Abstract

The present review focuses initially on experimental studies that were designed to identify acid inhibitory factors, referred to as ‘enterogastrones,’ that ultimately led to the isolation of gastric inhibitory polypeptide (GIP), a 42‐amino acid polypeptide. GIP was shown to inhibit acid secretion in animal models, as well as stimulating gastric somatostatin secretion. However, its role in human gastric physiology is unclear.

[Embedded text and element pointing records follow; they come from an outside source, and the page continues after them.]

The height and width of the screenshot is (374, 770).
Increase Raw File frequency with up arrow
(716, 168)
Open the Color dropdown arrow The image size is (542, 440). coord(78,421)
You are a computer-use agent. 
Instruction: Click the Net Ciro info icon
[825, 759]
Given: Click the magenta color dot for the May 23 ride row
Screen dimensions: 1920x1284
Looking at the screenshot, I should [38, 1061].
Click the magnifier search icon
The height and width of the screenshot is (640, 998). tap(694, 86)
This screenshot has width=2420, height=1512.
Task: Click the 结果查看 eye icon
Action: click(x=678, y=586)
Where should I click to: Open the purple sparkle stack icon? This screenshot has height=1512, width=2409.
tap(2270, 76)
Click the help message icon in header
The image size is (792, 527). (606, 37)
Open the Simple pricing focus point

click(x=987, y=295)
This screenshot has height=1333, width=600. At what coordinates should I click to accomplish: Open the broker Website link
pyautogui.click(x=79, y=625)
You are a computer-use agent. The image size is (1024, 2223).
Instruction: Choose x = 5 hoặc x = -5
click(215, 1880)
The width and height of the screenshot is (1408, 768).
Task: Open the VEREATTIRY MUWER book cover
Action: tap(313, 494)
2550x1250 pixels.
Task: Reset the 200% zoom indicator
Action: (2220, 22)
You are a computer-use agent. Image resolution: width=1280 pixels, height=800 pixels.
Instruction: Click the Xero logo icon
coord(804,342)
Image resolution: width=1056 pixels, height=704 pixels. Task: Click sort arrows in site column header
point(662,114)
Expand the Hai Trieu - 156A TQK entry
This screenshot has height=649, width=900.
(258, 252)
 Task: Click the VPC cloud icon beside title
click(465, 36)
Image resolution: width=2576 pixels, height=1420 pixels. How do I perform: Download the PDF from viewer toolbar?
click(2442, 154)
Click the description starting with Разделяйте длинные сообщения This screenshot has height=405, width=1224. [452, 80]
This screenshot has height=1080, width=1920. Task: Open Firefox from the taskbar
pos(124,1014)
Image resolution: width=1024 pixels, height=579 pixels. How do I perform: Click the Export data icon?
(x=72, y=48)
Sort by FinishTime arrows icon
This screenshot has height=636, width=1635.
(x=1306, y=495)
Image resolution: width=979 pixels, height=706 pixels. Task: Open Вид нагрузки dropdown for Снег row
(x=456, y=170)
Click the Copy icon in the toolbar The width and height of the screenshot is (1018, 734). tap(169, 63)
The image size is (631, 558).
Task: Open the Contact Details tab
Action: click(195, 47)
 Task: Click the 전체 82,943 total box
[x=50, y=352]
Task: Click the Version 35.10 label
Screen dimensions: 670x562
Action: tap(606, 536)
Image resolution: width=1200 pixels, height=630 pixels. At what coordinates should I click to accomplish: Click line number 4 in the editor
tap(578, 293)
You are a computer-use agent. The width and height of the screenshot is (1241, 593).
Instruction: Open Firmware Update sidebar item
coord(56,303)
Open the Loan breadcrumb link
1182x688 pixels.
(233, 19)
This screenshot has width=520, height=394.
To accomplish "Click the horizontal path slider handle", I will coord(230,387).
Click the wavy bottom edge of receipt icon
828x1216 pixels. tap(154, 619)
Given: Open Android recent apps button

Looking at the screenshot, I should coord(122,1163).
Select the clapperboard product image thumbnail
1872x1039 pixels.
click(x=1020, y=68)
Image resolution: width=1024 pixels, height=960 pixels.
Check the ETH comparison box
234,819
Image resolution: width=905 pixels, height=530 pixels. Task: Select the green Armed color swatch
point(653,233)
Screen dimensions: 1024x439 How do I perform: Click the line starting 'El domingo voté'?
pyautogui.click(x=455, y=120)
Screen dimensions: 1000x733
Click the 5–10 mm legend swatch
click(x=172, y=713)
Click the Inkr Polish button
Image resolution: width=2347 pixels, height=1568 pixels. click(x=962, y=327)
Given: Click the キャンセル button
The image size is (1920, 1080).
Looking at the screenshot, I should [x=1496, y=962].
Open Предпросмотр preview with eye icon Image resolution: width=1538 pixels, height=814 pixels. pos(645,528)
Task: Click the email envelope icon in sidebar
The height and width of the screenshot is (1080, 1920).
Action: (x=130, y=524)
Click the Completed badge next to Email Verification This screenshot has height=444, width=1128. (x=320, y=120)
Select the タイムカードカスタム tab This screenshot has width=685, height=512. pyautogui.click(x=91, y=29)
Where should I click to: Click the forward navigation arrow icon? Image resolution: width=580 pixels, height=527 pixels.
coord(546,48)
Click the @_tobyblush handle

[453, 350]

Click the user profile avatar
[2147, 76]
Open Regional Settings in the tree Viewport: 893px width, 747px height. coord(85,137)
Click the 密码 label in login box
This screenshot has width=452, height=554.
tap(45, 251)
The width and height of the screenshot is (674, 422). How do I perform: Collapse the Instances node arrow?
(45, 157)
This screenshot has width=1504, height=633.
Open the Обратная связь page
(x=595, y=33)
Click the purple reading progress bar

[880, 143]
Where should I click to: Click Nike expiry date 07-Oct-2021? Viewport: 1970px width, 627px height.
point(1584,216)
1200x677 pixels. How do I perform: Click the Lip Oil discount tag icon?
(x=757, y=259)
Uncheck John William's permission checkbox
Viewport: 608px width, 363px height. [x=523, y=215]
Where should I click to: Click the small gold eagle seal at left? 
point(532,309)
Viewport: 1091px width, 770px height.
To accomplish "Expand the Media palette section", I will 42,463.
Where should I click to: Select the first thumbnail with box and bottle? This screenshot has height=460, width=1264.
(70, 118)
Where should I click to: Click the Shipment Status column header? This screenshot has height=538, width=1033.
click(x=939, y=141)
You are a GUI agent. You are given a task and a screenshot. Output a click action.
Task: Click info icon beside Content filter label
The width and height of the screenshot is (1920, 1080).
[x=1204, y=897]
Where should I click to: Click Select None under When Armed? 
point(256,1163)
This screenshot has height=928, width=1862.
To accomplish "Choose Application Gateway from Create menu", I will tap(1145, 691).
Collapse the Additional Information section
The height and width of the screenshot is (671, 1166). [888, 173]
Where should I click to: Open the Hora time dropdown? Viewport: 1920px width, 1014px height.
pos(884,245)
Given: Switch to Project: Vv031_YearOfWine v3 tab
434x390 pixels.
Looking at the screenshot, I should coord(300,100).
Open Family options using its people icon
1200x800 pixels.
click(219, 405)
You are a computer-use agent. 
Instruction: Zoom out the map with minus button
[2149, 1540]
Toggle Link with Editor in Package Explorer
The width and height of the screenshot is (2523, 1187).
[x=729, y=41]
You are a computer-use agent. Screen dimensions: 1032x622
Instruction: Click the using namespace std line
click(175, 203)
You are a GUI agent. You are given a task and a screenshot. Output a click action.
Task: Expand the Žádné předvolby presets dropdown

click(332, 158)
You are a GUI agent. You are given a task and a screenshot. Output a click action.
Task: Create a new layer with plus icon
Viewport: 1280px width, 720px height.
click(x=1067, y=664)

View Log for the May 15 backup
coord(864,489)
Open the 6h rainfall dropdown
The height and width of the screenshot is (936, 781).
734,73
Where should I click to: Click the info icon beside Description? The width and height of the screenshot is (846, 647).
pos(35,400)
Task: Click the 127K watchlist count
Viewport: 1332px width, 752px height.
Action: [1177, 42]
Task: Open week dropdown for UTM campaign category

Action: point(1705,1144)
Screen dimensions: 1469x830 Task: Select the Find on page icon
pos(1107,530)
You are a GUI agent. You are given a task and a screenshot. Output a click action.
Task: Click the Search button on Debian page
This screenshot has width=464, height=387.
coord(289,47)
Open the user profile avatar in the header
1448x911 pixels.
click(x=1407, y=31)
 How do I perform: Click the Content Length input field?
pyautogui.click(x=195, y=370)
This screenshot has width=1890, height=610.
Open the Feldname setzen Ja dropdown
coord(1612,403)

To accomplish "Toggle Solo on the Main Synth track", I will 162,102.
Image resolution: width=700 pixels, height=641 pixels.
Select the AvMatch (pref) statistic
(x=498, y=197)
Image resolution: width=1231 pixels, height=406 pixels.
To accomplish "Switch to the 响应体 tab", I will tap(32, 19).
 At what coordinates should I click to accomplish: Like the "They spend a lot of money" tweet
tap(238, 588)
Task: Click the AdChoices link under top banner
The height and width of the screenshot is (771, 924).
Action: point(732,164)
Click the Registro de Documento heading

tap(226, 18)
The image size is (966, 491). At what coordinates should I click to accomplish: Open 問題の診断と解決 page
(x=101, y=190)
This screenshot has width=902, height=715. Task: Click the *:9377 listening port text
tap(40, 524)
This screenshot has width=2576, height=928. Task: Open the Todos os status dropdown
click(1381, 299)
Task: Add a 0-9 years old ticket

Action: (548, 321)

Further studies showed that GIP strongly stimulated the secretion of insulin, in the presence of elevated glucose, and this ‘incretin’ action is now considered to be its most important; an alternative for the GIP acronym, glucose‐dependent insulinotropic polypeptide, was therefore introduced. In the 1970s, GIP purified by conventional chromatography was shown by high‐performance liquid chromatography to consist largely of GIP 1‐42 and GIP 3‐42. It was later shown that dipeptidyl peptidase 4 was a physiologically relevant enzyme responsible for this conversion, as well as the similar metabolism of the second incretin, glucagon‐like peptide‐1. Dipeptidyl peptidase‐4 inhibitors are currently in use as type 2 diabetes therapeutics, and studies on islet transplantation in rodent models of type 1 diabetes have shown that dipeptidyl peptidase‐4 inhibitor treatment reduces graft rejection. Additional studies on C‐terminally shortened forms of GIP have shown that GIP 1‐30 and a dipeptidyl peptidase‐4‐resistant form (D‐Ala2 GIP 1‐30) are equipotent to the intact polypeptide in vitro, and administration of D‐Ala2 GIP 1‐30 to diabetic rodents greatly improved glucose tolerance and reduced apoptotic cell death in islet β‐cells. There are probably therefore further clinically useful effects of GIP that require investigation.